Critical Mass readers will know we are now in our fourth year of “NBCC Reads.” This survey allows us to draw on the bookish expertise of our membership, along with former NBCC winners and finalists. This spring's question: What's your favorite comic novel? was inspired by this past year's awards in fiction– NBCC fiction award winner Jennifer Egan's at-times hilarious A Visit from the Goon Squad (which also won this year's Pulitzer and the Los Angeles Times book award in fiction) and Irish writer Paul Murray's darkly comic Skippy Dies, an NBCC fiction finalist. We heard from more than 100 of you (thanks!). We do not tabulate votes or rank the titles under discussion. Instead, we simply give an idea of the authors or particular titles that seem to be tickling out collective fancy. Here's the first of the series, and the most noted comic novel of the lot, Joseph Heller's Catch-22, first published in 1961. (We're including worthy second choices, as well.) Other favorites so far: Vladimir Nabokov, Evelyn Waugh, Richard Russo's “Straight Man,” Kingsley Amis's “Lucky Jim,” two by Flann O'Brien, “Oldies but Goodies” like Henry Fielding's “Tom Jones” and Jane Austen's “Pride and Prejudice,” plus Charles Portis. Today's posting is one of our “Long Tail” entries.

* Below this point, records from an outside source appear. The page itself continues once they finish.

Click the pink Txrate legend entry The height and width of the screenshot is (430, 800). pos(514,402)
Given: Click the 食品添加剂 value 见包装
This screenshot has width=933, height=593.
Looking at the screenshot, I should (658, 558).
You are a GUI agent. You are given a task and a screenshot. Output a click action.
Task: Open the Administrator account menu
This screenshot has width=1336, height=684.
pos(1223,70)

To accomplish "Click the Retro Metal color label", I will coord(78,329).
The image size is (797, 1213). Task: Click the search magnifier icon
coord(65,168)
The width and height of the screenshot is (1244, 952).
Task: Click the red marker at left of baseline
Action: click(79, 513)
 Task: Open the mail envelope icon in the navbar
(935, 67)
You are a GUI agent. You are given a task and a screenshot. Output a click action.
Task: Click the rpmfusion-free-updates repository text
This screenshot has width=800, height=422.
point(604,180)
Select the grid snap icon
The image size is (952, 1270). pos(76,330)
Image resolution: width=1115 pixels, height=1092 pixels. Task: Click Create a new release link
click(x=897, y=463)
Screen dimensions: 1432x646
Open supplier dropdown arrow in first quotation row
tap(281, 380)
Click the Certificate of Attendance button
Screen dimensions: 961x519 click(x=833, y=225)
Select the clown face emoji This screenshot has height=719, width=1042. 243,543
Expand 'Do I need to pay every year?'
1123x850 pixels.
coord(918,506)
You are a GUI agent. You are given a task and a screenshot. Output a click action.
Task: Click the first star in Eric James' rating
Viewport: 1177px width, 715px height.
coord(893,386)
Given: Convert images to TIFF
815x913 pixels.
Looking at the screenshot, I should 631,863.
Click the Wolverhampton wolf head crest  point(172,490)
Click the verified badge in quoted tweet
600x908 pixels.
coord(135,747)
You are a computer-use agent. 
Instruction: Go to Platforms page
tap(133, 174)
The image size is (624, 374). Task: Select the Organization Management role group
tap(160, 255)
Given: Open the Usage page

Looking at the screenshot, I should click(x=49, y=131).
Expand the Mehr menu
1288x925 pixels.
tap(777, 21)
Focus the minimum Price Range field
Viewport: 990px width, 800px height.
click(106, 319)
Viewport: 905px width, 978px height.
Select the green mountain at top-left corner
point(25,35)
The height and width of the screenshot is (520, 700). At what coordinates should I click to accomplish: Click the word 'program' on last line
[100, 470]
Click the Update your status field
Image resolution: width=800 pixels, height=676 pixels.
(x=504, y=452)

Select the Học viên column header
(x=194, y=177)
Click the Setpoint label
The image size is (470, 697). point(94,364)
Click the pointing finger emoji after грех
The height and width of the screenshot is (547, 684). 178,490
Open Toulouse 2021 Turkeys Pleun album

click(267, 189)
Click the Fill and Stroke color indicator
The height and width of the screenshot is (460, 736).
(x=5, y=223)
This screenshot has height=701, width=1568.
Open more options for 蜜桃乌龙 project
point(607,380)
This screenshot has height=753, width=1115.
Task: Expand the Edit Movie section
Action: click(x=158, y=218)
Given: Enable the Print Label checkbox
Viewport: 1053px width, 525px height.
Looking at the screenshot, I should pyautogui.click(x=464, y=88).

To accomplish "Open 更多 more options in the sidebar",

There are many, many comic novels I've enjoyed over the years, but if I had to pick a favorite, it would be John Fante's “Ask the Dust” (which also happens to be my favorite L.A. novel.) Arturo Bandini, the young struggling writer who can't seem to make his peace with the world, or catch a break, is pathetic, lonely, boastful, and idealistic — which is to say his plight is both hilarious and desperate.
In the same way Homer Simpson endears himself precisely because he's something of a jerk (and suffers the consequences of his being an idiot to our merriment), Bandini grows on you as you see through his posturing. He's his own worst enemy, but aren't we all?